In the 74 games he spent in New York, Barajas hit .225/.263/.414 with 12 home runs and 34 RBI, with 11 of his long balls coming in April and May. In short, he went from one home run every 14 plate appearances to one home run every 113 plate appearances. If Barajas was getting on base, it would have been one thing, but between June 1st and the time he was traded to the Dodgers on August 19th, the backstop’s batting average was .163 and his OBP was .223. During his time with the Mets, Barajas produced a WAR of 0.5.

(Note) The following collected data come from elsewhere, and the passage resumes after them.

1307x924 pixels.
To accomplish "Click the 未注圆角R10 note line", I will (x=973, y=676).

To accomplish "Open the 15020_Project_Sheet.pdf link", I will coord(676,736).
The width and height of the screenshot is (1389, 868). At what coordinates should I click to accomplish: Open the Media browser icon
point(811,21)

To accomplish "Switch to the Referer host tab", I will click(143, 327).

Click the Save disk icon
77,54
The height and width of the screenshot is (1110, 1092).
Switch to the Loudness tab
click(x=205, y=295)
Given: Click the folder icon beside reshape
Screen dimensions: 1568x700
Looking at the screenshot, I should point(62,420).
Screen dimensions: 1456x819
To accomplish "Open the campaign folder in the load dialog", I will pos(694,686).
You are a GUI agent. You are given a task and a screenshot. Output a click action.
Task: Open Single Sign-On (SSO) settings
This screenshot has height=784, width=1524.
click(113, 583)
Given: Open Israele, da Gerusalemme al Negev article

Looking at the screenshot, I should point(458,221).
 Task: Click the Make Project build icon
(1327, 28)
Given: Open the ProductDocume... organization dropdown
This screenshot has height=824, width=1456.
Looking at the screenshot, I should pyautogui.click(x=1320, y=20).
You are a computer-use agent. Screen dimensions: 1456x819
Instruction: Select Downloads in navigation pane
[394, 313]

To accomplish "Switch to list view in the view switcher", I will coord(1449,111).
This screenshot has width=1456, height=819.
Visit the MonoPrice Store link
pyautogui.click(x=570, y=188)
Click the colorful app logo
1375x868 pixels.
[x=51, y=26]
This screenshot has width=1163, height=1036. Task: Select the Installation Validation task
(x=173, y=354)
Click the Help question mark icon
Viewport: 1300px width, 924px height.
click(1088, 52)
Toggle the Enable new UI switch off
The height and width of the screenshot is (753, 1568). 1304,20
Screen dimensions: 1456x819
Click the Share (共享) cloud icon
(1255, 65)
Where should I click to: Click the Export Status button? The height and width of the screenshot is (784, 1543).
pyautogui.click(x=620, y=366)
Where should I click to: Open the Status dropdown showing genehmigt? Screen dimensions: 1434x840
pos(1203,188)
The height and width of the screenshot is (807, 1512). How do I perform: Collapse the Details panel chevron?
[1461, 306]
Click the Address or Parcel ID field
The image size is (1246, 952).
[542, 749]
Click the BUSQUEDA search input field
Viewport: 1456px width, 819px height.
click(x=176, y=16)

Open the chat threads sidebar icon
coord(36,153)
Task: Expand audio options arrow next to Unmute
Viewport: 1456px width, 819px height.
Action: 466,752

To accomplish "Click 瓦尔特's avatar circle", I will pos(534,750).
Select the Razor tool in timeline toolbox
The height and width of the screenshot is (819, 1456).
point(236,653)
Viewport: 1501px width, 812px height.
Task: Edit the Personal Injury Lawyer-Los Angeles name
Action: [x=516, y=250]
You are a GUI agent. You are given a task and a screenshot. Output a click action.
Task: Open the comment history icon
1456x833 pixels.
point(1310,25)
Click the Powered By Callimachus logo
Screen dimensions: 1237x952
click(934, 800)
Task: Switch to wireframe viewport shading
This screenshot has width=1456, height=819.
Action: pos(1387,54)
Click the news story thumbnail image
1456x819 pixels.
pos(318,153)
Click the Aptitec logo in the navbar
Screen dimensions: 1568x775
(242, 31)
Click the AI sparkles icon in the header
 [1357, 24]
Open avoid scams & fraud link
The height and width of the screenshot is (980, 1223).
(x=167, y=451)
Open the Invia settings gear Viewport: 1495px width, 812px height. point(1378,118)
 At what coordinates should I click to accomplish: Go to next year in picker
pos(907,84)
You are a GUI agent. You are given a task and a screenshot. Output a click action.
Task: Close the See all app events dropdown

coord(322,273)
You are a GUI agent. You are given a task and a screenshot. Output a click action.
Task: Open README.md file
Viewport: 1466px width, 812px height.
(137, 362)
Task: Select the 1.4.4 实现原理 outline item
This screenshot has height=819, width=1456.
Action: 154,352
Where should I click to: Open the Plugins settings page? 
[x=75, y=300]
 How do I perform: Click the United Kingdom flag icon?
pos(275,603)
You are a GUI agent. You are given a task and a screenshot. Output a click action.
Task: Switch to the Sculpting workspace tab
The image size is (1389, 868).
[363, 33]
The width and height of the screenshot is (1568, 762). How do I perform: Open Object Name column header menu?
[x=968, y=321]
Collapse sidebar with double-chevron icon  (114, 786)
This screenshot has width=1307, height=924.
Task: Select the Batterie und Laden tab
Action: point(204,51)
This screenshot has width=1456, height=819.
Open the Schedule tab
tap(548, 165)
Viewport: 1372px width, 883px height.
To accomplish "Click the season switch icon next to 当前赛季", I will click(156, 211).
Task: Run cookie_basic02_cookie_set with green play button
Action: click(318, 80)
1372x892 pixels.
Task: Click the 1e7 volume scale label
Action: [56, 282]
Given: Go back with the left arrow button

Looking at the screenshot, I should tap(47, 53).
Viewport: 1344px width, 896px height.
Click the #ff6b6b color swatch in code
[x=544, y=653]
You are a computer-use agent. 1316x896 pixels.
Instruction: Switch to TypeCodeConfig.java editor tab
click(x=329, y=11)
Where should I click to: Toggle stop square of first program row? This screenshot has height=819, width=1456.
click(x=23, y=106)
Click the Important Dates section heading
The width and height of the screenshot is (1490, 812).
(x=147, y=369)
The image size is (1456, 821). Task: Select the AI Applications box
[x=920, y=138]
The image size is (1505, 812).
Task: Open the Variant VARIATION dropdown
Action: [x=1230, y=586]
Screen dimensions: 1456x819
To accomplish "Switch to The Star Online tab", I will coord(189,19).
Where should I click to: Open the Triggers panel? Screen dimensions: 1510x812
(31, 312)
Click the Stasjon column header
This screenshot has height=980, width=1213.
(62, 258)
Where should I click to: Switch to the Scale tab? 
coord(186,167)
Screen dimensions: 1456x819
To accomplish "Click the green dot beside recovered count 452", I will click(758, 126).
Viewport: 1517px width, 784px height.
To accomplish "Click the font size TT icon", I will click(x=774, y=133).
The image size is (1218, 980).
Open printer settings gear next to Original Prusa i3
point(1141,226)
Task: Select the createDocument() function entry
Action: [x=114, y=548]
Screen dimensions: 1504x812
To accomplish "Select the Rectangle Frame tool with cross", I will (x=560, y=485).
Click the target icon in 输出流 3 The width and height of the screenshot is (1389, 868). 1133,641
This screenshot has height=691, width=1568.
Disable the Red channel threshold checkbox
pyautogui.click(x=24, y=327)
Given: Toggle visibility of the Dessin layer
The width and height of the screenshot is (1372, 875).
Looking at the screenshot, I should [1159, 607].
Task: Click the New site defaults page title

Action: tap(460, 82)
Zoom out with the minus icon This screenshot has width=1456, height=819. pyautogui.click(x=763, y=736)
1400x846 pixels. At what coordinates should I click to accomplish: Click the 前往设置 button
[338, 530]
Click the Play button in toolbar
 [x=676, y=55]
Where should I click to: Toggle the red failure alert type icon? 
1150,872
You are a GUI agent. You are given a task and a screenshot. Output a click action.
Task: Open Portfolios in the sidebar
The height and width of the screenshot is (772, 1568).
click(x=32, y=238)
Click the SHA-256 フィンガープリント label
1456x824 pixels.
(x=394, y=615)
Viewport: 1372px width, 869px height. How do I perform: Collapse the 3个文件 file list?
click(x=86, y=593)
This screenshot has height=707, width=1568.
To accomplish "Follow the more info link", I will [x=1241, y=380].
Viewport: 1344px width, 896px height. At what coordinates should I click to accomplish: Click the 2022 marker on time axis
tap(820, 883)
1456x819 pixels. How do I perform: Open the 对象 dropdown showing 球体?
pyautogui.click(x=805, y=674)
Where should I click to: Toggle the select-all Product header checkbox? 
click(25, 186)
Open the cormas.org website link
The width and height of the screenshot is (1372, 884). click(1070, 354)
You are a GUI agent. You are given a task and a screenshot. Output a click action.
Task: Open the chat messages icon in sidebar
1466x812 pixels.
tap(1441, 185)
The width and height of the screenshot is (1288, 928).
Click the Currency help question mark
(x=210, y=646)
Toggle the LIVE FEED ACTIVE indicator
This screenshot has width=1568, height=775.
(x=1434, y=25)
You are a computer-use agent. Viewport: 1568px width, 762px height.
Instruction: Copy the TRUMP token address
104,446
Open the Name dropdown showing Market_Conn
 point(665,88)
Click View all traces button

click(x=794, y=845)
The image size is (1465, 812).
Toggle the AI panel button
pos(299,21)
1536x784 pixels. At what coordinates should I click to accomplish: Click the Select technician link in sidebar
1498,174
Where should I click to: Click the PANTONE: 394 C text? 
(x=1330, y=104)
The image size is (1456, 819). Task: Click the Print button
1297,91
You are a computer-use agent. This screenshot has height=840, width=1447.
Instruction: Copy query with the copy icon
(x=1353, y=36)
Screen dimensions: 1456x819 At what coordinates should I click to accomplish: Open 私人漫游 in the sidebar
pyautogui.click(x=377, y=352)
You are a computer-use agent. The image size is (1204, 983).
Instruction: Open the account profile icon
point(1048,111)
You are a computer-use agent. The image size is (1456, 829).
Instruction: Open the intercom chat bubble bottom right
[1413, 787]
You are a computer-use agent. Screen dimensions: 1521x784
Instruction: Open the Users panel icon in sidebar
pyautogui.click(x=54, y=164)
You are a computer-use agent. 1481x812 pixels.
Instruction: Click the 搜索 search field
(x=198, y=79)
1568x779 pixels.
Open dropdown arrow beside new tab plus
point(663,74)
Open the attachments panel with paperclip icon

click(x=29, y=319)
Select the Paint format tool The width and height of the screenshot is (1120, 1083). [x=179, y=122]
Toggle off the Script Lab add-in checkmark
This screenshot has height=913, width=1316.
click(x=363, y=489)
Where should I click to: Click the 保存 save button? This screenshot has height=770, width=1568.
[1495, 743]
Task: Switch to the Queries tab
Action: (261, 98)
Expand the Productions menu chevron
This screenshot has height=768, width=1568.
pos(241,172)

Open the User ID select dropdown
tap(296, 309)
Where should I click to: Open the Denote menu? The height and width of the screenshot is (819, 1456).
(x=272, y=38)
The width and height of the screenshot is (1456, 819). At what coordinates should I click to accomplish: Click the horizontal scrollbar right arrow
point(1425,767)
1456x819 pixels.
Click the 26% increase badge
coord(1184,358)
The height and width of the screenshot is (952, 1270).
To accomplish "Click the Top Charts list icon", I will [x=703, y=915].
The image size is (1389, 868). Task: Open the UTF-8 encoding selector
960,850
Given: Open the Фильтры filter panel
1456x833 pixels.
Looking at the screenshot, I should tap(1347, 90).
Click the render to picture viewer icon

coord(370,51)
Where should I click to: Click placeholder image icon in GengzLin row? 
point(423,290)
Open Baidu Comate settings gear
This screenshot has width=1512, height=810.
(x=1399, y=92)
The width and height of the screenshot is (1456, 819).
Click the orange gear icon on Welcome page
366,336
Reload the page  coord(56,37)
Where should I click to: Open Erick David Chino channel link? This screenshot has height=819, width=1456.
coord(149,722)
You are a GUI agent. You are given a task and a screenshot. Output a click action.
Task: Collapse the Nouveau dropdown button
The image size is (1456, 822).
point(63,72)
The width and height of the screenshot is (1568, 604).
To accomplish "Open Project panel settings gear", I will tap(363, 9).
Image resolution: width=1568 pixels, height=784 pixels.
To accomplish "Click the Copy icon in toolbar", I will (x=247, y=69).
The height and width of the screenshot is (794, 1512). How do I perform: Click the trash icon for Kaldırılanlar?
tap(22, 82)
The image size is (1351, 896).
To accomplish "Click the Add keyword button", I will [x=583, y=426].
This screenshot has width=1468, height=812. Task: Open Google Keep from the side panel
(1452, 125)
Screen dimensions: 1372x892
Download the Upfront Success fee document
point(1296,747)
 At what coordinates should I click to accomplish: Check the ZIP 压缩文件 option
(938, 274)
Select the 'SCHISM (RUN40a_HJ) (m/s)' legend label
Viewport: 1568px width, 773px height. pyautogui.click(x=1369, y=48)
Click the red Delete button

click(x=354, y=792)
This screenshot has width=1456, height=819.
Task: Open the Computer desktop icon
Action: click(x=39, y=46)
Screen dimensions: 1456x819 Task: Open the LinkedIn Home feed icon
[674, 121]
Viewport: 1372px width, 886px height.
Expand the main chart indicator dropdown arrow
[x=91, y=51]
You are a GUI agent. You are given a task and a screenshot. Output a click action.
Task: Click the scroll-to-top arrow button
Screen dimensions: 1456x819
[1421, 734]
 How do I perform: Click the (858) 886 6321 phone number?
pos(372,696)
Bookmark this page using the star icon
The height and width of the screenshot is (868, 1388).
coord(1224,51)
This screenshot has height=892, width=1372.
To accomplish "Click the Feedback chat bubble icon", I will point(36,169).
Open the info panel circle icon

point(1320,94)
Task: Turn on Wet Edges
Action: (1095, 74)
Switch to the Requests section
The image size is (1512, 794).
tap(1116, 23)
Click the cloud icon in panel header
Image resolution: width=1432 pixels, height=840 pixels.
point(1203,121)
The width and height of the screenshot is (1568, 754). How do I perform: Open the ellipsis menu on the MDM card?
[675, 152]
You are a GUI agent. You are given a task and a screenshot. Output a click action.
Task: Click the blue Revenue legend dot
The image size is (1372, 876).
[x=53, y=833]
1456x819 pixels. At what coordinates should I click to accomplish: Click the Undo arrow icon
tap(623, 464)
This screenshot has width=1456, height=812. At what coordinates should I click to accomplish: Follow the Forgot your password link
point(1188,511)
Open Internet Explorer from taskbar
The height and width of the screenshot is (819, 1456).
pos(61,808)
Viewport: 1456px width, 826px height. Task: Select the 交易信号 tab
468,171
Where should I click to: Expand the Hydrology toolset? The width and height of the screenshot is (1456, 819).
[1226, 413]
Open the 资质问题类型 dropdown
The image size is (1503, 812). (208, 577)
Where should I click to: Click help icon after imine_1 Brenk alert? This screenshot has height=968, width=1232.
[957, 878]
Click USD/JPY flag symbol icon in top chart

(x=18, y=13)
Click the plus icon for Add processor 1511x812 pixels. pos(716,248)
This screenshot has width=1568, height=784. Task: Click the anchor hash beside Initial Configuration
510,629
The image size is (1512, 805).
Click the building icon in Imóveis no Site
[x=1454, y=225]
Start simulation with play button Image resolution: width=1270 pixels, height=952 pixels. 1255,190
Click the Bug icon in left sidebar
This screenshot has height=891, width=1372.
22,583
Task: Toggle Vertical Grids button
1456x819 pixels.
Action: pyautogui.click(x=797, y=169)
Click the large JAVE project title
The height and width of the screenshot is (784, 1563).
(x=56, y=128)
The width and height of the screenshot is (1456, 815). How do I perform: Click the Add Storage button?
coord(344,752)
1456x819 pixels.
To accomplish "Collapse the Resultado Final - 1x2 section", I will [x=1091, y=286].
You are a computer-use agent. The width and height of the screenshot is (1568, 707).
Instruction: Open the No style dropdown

But wait, his WAR indicates that technically, he didn’t hurt the team overall, he just contributed very little; maybe he could be used in a bench role? Since Barajas signed a one year, $3.25 million contract with the Dodgers, he’s not returning to the Mets, but looking at his numbers make a strong case that he wouldn’t succeed as a backup anyway. Going into 2011, Josh Thole is likely to be the Mets starting catcher on Opening Day. If the Mets were to use Barajas in a backup or even platoon kind of role, he would have to be either 1) strong against lefties or 2) a defensive upgrade. Barajas is neither of those things.
Last year, Rod hit .190/.235/.316 against southpaws with three home runs in 85 plate appearances, compared to his .256/.300/.491 line and 14 homers against righties. His career batting line against lefties of .229/.283/.413 isn’t much better. So the platoon option is out. Defensively is the only area where Barajas might have been useful. For his career, Barajas has thrown out 32% of base runners, but last year he only threw out 15% (six of 40). He also was minus two in runs saved, although to be fair, Barajas usually puts up a small, but positive number in that category. Thole did cost the Mets one run this past season, but threw out 11 of 25 base runners, a 44% clip. Barajas might be solid defensively for his career, but Thole seems to be strong enough defensively so that he doesn’t need a defensive replacement.
So while the Dodgers are over paying Barajas to most likely share time with Dioner Navarro, the Mets will have a home grown catcher who has the ability to get on base. Best of luck in L.A. Rod, but Met fans will be glad you’re 3,000 miles away.